▶ **PROBLEM**: Return the data below in full, matching every line exactly.

[Extracted records]
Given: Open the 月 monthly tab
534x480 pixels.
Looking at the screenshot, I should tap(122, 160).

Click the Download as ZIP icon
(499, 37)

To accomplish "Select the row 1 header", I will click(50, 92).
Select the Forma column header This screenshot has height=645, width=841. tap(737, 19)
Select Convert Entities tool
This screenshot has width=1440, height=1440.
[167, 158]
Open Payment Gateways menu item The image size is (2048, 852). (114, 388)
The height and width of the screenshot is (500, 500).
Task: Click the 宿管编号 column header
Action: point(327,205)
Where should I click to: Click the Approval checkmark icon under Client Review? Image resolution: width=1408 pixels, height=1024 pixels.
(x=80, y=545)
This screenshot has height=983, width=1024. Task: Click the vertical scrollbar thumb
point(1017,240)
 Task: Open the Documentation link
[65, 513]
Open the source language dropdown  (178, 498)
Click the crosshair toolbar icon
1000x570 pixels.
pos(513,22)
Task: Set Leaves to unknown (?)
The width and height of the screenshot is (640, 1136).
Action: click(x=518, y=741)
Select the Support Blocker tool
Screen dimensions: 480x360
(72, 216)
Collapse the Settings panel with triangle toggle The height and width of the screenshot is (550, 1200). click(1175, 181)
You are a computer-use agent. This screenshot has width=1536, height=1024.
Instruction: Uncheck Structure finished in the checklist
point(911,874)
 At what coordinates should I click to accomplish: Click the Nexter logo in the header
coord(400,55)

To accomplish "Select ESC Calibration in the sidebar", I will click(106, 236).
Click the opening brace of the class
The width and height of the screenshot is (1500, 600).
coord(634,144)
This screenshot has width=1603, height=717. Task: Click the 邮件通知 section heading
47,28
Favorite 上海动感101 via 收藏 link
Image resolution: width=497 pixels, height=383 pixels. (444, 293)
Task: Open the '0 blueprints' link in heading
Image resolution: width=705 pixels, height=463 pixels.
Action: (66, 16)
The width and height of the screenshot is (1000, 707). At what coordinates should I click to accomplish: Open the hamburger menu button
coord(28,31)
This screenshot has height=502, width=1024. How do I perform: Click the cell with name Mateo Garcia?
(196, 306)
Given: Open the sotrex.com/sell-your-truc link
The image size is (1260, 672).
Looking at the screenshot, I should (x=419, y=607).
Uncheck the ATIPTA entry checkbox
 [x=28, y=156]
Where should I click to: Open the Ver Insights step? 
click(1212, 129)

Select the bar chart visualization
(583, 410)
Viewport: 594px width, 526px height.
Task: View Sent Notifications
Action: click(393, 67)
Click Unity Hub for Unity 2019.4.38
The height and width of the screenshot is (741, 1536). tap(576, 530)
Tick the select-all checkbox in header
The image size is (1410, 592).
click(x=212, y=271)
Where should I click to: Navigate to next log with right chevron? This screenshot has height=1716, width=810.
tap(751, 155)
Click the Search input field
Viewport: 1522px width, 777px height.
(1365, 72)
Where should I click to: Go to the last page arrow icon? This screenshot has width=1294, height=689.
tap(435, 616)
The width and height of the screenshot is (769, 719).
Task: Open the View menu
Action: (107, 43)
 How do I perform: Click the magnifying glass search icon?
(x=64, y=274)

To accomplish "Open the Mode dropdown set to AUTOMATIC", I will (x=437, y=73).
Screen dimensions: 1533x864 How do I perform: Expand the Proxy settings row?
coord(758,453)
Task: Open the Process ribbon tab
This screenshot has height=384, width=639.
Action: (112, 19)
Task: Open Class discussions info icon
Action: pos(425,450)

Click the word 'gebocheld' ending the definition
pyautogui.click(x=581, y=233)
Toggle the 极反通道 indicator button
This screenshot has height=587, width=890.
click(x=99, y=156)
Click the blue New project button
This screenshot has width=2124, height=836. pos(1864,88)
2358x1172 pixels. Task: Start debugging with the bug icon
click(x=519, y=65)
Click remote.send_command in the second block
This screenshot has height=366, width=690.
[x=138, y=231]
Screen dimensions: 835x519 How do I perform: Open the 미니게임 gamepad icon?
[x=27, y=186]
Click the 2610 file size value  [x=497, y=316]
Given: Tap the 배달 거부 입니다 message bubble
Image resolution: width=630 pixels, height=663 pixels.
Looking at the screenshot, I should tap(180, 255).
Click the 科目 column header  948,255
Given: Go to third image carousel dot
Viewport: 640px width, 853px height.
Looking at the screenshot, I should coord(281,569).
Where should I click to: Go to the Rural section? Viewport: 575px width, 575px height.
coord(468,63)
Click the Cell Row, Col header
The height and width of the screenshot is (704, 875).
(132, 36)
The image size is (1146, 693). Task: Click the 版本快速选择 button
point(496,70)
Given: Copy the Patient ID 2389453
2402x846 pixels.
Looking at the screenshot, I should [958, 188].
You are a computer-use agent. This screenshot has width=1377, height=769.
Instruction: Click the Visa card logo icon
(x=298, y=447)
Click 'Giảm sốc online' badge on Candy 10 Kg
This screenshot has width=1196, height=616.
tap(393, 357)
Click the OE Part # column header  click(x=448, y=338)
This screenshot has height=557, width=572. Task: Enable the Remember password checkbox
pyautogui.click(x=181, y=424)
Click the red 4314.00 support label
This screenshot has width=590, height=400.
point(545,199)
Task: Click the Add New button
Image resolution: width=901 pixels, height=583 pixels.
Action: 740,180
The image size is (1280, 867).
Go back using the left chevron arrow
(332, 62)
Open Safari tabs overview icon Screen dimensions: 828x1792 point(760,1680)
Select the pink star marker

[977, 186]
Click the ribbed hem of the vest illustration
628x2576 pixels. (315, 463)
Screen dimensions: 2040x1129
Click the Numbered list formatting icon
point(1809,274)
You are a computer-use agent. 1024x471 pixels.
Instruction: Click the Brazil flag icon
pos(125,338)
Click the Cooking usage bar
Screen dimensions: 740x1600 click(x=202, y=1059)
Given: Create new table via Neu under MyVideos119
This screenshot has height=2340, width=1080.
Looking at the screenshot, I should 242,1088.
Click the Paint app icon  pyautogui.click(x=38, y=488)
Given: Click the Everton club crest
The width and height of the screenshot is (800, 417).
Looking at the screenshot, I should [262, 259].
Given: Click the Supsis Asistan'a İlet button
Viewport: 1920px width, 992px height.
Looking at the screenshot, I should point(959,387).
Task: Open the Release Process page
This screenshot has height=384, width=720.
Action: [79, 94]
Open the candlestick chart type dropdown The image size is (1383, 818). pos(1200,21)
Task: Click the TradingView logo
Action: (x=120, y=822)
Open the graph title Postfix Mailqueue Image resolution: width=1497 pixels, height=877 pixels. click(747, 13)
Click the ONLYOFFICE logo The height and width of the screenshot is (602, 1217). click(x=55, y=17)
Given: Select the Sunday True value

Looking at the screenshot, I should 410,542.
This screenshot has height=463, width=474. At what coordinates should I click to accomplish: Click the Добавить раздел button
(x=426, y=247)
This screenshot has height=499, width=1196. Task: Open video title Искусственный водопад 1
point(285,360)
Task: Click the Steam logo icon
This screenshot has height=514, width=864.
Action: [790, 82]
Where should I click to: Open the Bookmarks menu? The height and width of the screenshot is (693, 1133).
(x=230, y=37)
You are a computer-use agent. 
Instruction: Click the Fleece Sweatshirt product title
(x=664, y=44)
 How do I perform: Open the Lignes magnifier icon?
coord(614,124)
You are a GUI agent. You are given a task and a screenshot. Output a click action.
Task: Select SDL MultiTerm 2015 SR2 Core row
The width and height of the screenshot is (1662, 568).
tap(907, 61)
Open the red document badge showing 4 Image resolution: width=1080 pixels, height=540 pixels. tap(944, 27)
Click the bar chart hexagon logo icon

▶ **SOLUTION TO THIS PROBLEM**:
Given: Open the 月 monthly tab
534x480 pixels.
Looking at the screenshot, I should tap(122, 160).

Click the Download as ZIP icon
(499, 37)

To accomplish "Select the row 1 header", I will click(50, 92).
Select the Forma column header This screenshot has height=645, width=841. tap(737, 19)
Select Convert Entities tool
This screenshot has width=1440, height=1440.
[167, 158]
Open Payment Gateways menu item The image size is (2048, 852). (114, 388)
The height and width of the screenshot is (500, 500).
Task: Click the 宿管编号 column header
Action: point(327,205)
Where should I click to: Click the Approval checkmark icon under Client Review? Image resolution: width=1408 pixels, height=1024 pixels.
(x=80, y=545)
This screenshot has height=983, width=1024. Task: Click the vertical scrollbar thumb
point(1017,240)
 Task: Open the Documentation link
[65, 513]
Open the source language dropdown  (178, 498)
Click the crosshair toolbar icon
1000x570 pixels.
pos(513,22)
Task: Set Leaves to unknown (?)
The width and height of the screenshot is (640, 1136).
Action: click(x=518, y=741)
Select the Support Blocker tool
Screen dimensions: 480x360
(72, 216)
Collapse the Settings panel with triangle toggle The height and width of the screenshot is (550, 1200). click(1175, 181)
You are a computer-use agent. This screenshot has width=1536, height=1024.
Instruction: Uncheck Structure finished in the checklist
point(911,874)
 At what coordinates should I click to accomplish: Click the Nexter logo in the header
coord(400,55)

To accomplish "Select ESC Calibration in the sidebar", I will click(106, 236).
Click the opening brace of the class
The width and height of the screenshot is (1500, 600).
coord(634,144)
This screenshot has width=1603, height=717. Task: Click the 邮件通知 section heading
47,28
Favorite 上海动感101 via 收藏 link
Image resolution: width=497 pixels, height=383 pixels. (444, 293)
Task: Open the '0 blueprints' link in heading
Image resolution: width=705 pixels, height=463 pixels.
Action: (66, 16)
The width and height of the screenshot is (1000, 707). At what coordinates should I click to accomplish: Open the hamburger menu button
coord(28,31)
This screenshot has height=502, width=1024. How do I perform: Click the cell with name Mateo Garcia?
(196, 306)
Given: Open the sotrex.com/sell-your-truc link
The image size is (1260, 672).
Looking at the screenshot, I should (x=419, y=607).
Uncheck the ATIPTA entry checkbox
 [x=28, y=156]
Where should I click to: Open the Ver Insights step? 
click(1212, 129)

Select the bar chart visualization
(583, 410)
Viewport: 594px width, 526px height.
Task: View Sent Notifications
Action: click(393, 67)
Click Unity Hub for Unity 2019.4.38
The height and width of the screenshot is (741, 1536). tap(576, 530)
Tick the select-all checkbox in header
The image size is (1410, 592).
click(x=212, y=271)
Where should I click to: Navigate to next log with right chevron? This screenshot has height=1716, width=810.
tap(751, 155)
Click the Search input field
Viewport: 1522px width, 777px height.
(1365, 72)
Where should I click to: Go to the last page arrow icon? This screenshot has width=1294, height=689.
tap(435, 616)
The width and height of the screenshot is (769, 719).
Task: Open the View menu
Action: (107, 43)
 How do I perform: Click the magnifying glass search icon?
(x=64, y=274)

To accomplish "Open the Mode dropdown set to AUTOMATIC", I will (x=437, y=73).
Screen dimensions: 1533x864 How do I perform: Expand the Proxy settings row?
coord(758,453)
Task: Open the Process ribbon tab
This screenshot has height=384, width=639.
Action: (112, 19)
Task: Open Class discussions info icon
Action: pos(425,450)

Click the word 'gebocheld' ending the definition
pyautogui.click(x=581, y=233)
Toggle the 极反通道 indicator button
This screenshot has height=587, width=890.
click(x=99, y=156)
Click the blue New project button
This screenshot has width=2124, height=836. pos(1864,88)
2358x1172 pixels. Task: Start debugging with the bug icon
click(x=519, y=65)
Click remote.send_command in the second block
This screenshot has height=366, width=690.
[x=138, y=231]
Screen dimensions: 835x519 How do I perform: Open the 미니게임 gamepad icon?
[x=27, y=186]
Click the 2610 file size value  [x=497, y=316]
Given: Tap the 배달 거부 입니다 message bubble
Image resolution: width=630 pixels, height=663 pixels.
Looking at the screenshot, I should tap(180, 255).
Click the 科目 column header  948,255
Given: Go to third image carousel dot
Viewport: 640px width, 853px height.
Looking at the screenshot, I should coord(281,569).
Where should I click to: Go to the Rural section? Viewport: 575px width, 575px height.
coord(468,63)
Click the Cell Row, Col header
The height and width of the screenshot is (704, 875).
(132, 36)
The image size is (1146, 693). Task: Click the 版本快速选择 button
point(496,70)
Given: Copy the Patient ID 2389453
2402x846 pixels.
Looking at the screenshot, I should [958, 188].
You are a computer-use agent. This screenshot has width=1377, height=769.
Instruction: Click the Visa card logo icon
(x=298, y=447)
Click 'Giảm sốc online' badge on Candy 10 Kg
This screenshot has width=1196, height=616.
tap(393, 357)
Click the OE Part # column header  click(x=448, y=338)
This screenshot has height=557, width=572. Task: Enable the Remember password checkbox
pyautogui.click(x=181, y=424)
Click the red 4314.00 support label
This screenshot has width=590, height=400.
point(545,199)
Task: Click the Add New button
Image resolution: width=901 pixels, height=583 pixels.
Action: 740,180
The image size is (1280, 867).
Go back using the left chevron arrow
(332, 62)
Open Safari tabs overview icon Screen dimensions: 828x1792 point(760,1680)
Select the pink star marker

[977, 186]
Click the ribbed hem of the vest illustration
628x2576 pixels. (315, 463)
Screen dimensions: 2040x1129
Click the Numbered list formatting icon
point(1809,274)
You are a computer-use agent. 1024x471 pixels.
Instruction: Click the Brazil flag icon
pos(125,338)
Click the Cooking usage bar
Screen dimensions: 740x1600 click(x=202, y=1059)
Given: Create new table via Neu under MyVideos119
This screenshot has height=2340, width=1080.
Looking at the screenshot, I should 242,1088.
Click the Paint app icon  pyautogui.click(x=38, y=488)
Given: Click the Everton club crest
The width and height of the screenshot is (800, 417).
Looking at the screenshot, I should [262, 259].
Given: Click the Supsis Asistan'a İlet button
Viewport: 1920px width, 992px height.
Looking at the screenshot, I should point(959,387).
Task: Open the Release Process page
This screenshot has height=384, width=720.
Action: [79, 94]
Open the candlestick chart type dropdown The image size is (1383, 818). pos(1200,21)
Task: Click the TradingView logo
Action: (x=120, y=822)
Open the graph title Postfix Mailqueue Image resolution: width=1497 pixels, height=877 pixels. click(747, 13)
Click the ONLYOFFICE logo The height and width of the screenshot is (602, 1217). click(x=55, y=17)
Given: Select the Sunday True value

Looking at the screenshot, I should 410,542.
This screenshot has height=463, width=474. At what coordinates should I click to accomplish: Click the Добавить раздел button
(x=426, y=247)
This screenshot has height=499, width=1196. Task: Open video title Искусственный водопад 1
point(285,360)
Task: Click the Steam logo icon
This screenshot has height=514, width=864.
Action: [790, 82]
Where should I click to: Open the Bookmarks menu? The height and width of the screenshot is (693, 1133).
(x=230, y=37)
You are a computer-use agent. 
Instruction: Click the Fleece Sweatshirt product title
(x=664, y=44)
 How do I perform: Open the Lignes magnifier icon?
coord(614,124)
You are a GUI agent. You are given a task and a screenshot. Output a click action.
Task: Select SDL MultiTerm 2015 SR2 Core row
The width and height of the screenshot is (1662, 568).
tap(907, 61)
Open the red document badge showing 4 Image resolution: width=1080 pixels, height=540 pixels. tap(944, 27)
Click the bar chart hexagon logo icon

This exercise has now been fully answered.